Anyway, so what have we got? Well, something that has fewer CUDA cores than an RTX 4060, but thanks to a higher clock speed and DLSS 4, naturally, Nvidia says the RTX 5050 is up to 60% faster than an RTX 3050... when using DLSS 4.

With 2,560 cores running at the suggested boost clock of 2.57 GHz, the RTX 5050 will have a peak FP32 throughput of 13.16 TFLOPS, roughly 13% lower than an RTX 4060. Unlike its nearest sibling, the RTX 5060, the new GeForce card uses GDDR6 rather than speedy GDDR7, but it's clocked higher than that used for the RTX 4060.
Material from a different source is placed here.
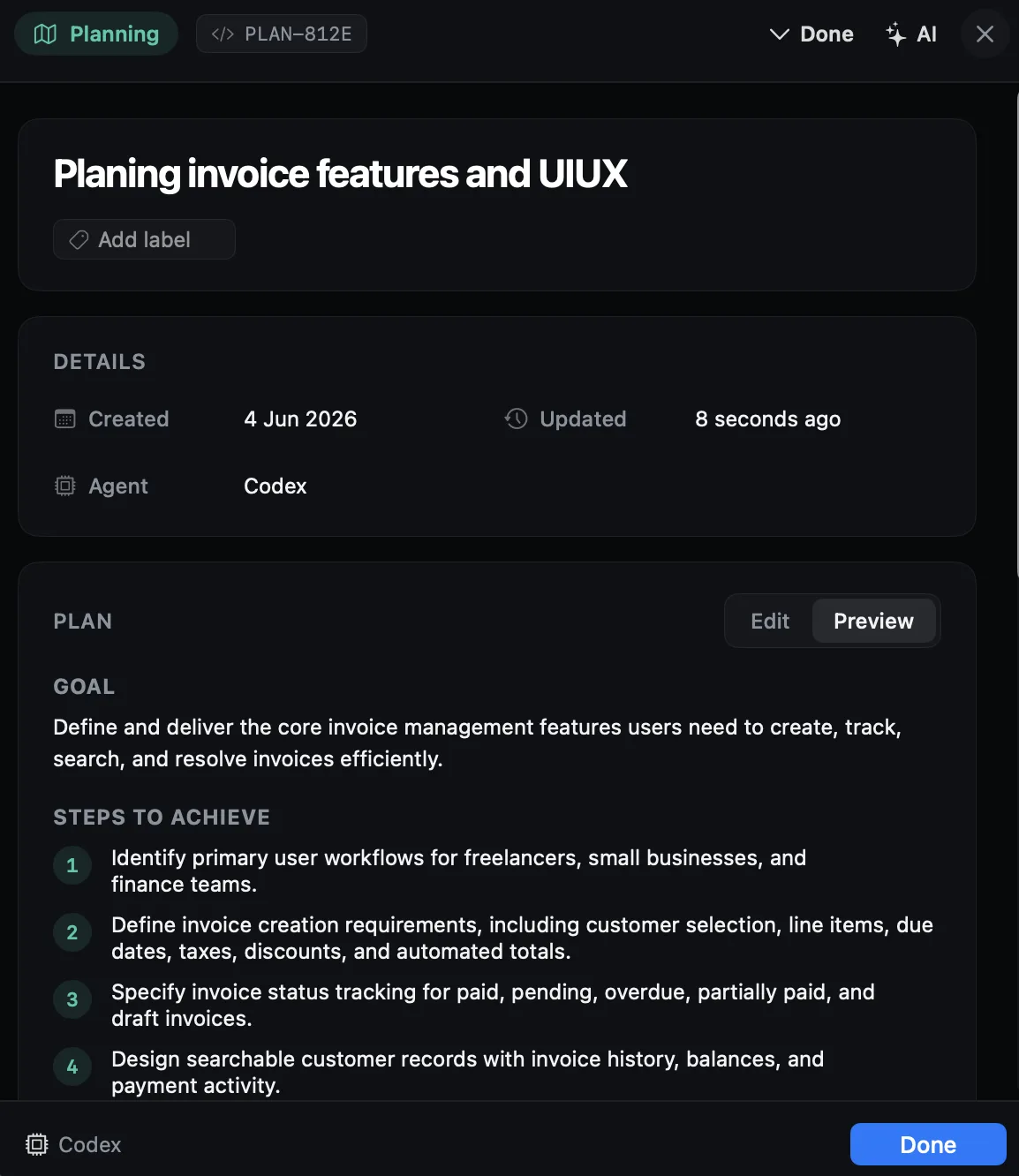
Task: Close the plan panel with X
Action: [x=985, y=34]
Swipe to scroll horizontally
Header Cell - Column 0

RTX 5050

RTX 5060

RTX 4060

Cores

2560

3840

3072

L2 cache

32 MB?

32 MB

24 MB

Base clock

2.31 GHz

2.28 GHz

1.83 GHz

Boost clock

2.57 GHz

2.50 GHz

2.46 GHz

Memory bus width

128-bits

128-bits

128-bits

VRAM

8 GB GDDR6

8 GB GDDR7

8 GB GDDR6

VRAM bandwidth

320 GB/s

448 GB/s

272 GB/s

TGP

130 W

145 W

115 W

MSRP

$249

$299

$299

In short, what you've really got is a brand new graphics card that's slower than the bottom tier SKU in the previous generation, but has the benefit of better upscaling and frame generation to attempt to make up for it. While DLSS 4 and its Multi Frame Generation are genuinely impressive, you have to ask yourself: Is the RTX 5050 worth $249?

That's Nvidia's price, of course, and you can bet your last cent that there will be overclocked models for add-in board vendors who will charge more for an RTX 5050 with a modicum of overclocking.
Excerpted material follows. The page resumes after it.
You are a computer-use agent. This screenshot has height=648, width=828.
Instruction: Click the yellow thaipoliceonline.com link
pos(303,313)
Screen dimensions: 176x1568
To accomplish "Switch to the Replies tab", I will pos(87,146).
I've been using an RTX 4050 laptop for game testing, and it's surprisingly good—certainly better than you'd expect it to be—but its biggest weakness was the 6 GB of VRAM. At least you're getting 8 GB with the RTX 5050. However, even accounting for all of the above, $249 is really too high a price; about $50 too high, to my eyes.

Given that the launch came out of nowhere, don't expect to see reviews straight away, as the cards themselves won't be available until the second half of July. Wait to see what the actual performance is like before throwing down any money.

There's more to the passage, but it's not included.